• **TASK DESCRIPTION**: Your answer should be the lines from the start of the records through the line with "Select the 一带一路 concept tag", copied word for word.

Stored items
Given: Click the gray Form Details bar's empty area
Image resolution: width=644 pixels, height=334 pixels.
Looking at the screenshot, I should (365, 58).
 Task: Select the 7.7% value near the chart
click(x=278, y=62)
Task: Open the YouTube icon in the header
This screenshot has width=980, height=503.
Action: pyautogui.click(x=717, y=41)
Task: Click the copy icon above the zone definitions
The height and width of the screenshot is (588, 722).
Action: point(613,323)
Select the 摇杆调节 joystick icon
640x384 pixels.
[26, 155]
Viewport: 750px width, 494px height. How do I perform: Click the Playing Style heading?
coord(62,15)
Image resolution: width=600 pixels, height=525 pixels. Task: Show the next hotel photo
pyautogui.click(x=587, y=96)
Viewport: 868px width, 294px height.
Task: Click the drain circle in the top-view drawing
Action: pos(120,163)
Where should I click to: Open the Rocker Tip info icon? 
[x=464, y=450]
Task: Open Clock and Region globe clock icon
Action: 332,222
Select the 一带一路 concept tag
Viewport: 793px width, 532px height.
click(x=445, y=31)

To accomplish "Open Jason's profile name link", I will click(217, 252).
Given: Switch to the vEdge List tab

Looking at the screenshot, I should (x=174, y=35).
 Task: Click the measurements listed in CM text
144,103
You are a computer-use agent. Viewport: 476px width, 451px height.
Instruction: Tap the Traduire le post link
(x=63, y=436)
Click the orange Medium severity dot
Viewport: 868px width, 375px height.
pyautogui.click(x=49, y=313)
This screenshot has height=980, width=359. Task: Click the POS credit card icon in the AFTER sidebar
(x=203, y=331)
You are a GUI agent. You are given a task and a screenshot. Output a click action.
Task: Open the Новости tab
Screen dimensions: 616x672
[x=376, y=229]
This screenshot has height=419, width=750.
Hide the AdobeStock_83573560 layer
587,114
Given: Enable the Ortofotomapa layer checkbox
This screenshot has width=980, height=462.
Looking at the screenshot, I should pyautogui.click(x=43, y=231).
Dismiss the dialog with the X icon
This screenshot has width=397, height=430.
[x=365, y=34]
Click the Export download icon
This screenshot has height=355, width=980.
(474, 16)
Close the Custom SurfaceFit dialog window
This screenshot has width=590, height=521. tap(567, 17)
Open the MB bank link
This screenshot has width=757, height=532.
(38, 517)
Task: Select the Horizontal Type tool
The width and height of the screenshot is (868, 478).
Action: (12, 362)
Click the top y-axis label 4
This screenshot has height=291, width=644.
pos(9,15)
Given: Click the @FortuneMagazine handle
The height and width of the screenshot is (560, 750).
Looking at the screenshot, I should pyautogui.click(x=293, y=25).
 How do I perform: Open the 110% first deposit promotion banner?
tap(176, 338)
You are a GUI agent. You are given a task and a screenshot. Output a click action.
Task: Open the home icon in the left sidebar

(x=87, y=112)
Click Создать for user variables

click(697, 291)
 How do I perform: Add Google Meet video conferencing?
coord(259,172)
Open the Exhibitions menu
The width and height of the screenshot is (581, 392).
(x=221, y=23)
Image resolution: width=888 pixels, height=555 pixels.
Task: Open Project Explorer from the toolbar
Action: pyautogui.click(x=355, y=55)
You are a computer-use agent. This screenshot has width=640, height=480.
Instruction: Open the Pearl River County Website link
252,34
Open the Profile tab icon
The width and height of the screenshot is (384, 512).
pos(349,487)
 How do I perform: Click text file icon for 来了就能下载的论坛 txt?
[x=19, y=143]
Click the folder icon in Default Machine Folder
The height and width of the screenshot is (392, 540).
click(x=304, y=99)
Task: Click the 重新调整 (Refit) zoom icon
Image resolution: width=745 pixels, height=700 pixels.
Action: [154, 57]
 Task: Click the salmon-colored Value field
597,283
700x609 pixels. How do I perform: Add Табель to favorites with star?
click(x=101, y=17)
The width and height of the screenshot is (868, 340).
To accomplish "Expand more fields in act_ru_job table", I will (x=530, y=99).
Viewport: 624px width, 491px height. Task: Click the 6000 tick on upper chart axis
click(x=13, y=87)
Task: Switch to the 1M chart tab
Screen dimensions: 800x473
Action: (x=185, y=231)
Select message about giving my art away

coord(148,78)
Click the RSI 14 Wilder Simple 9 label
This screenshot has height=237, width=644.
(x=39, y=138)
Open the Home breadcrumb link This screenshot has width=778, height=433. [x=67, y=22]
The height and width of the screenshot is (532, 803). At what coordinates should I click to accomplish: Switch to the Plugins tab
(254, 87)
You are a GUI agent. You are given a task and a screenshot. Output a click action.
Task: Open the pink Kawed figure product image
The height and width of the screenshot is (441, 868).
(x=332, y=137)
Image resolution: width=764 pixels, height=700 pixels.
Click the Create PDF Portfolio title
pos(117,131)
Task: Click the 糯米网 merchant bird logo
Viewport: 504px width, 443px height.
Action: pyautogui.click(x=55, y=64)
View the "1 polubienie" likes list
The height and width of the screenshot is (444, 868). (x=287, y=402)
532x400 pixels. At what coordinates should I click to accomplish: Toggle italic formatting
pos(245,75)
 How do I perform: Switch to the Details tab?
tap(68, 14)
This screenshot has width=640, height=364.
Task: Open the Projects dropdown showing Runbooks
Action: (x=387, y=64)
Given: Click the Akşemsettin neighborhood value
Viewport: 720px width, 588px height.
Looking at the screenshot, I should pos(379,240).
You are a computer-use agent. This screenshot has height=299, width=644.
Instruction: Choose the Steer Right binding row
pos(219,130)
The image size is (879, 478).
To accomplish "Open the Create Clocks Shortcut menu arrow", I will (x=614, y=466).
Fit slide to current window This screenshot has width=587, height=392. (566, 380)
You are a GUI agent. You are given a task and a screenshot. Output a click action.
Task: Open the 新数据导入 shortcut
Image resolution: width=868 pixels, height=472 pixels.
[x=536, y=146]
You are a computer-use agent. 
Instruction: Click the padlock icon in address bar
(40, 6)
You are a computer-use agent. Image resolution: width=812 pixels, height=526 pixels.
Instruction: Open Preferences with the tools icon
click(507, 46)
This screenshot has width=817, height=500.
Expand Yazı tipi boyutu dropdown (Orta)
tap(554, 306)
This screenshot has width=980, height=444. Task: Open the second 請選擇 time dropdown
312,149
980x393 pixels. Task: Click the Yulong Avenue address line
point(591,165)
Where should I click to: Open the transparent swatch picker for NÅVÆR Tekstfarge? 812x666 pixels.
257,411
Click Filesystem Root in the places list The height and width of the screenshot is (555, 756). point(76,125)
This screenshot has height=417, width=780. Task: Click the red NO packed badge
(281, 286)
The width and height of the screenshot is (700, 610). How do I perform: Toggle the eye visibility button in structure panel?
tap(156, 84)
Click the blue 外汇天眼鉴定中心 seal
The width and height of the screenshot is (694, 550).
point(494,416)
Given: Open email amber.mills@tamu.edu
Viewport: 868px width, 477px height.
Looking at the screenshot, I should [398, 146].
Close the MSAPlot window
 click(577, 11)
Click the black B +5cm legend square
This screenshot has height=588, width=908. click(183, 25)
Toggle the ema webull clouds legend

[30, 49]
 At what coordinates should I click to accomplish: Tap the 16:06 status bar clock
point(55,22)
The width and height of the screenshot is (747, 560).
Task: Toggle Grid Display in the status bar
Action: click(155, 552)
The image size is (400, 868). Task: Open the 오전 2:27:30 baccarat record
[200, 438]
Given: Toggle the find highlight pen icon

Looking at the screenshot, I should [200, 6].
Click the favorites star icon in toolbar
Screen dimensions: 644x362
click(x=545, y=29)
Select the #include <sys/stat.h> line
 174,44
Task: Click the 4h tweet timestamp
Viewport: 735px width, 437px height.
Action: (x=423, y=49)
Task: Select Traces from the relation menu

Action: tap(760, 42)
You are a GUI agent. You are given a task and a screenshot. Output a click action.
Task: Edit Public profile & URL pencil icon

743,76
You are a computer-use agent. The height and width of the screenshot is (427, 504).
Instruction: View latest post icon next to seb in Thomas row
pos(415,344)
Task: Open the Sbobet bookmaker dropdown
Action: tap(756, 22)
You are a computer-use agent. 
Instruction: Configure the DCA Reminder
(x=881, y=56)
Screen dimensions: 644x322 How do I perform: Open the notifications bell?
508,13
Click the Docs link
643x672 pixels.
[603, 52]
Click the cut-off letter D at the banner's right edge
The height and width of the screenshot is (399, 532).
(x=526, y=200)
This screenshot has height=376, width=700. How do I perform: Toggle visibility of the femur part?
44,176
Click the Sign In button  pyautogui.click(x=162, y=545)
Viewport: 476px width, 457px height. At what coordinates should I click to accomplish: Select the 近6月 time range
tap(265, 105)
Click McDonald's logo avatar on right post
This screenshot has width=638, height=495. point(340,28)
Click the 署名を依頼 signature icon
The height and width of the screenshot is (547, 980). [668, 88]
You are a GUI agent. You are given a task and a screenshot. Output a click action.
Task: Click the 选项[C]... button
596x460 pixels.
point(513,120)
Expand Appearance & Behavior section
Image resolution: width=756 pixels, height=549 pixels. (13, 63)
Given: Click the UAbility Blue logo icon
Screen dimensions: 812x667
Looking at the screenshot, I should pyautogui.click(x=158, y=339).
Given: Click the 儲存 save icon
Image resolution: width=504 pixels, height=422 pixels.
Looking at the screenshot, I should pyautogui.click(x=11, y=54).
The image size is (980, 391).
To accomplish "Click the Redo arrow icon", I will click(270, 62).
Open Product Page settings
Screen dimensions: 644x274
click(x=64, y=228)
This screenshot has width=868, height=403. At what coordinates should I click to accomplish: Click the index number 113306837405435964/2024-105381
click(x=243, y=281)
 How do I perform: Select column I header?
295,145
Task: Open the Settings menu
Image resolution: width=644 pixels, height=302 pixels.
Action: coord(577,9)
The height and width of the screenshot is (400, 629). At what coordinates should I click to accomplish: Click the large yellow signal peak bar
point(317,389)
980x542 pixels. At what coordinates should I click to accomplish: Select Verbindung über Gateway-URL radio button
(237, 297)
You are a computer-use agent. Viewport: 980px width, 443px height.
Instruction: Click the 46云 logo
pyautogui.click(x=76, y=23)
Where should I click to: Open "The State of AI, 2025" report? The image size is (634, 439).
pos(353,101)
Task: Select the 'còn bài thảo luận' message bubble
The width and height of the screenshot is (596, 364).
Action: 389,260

• **RESPONSE AREA**:
Given: Click the gray Form Details bar's empty area
Image resolution: width=644 pixels, height=334 pixels.
Looking at the screenshot, I should (365, 58).
 Task: Select the 7.7% value near the chart
click(x=278, y=62)
Task: Open the YouTube icon in the header
This screenshot has width=980, height=503.
Action: pyautogui.click(x=717, y=41)
Task: Click the copy icon above the zone definitions
The height and width of the screenshot is (588, 722).
Action: point(613,323)
Select the 摇杆调节 joystick icon
640x384 pixels.
[26, 155]
Viewport: 750px width, 494px height. How do I perform: Click the Playing Style heading?
coord(62,15)
Image resolution: width=600 pixels, height=525 pixels. Task: Show the next hotel photo
pyautogui.click(x=587, y=96)
Viewport: 868px width, 294px height.
Task: Click the drain circle in the top-view drawing
Action: pos(120,163)
Where should I click to: Open the Rocker Tip info icon? 
[x=464, y=450]
Task: Open Clock and Region globe clock icon
Action: 332,222
Select the 一带一路 concept tag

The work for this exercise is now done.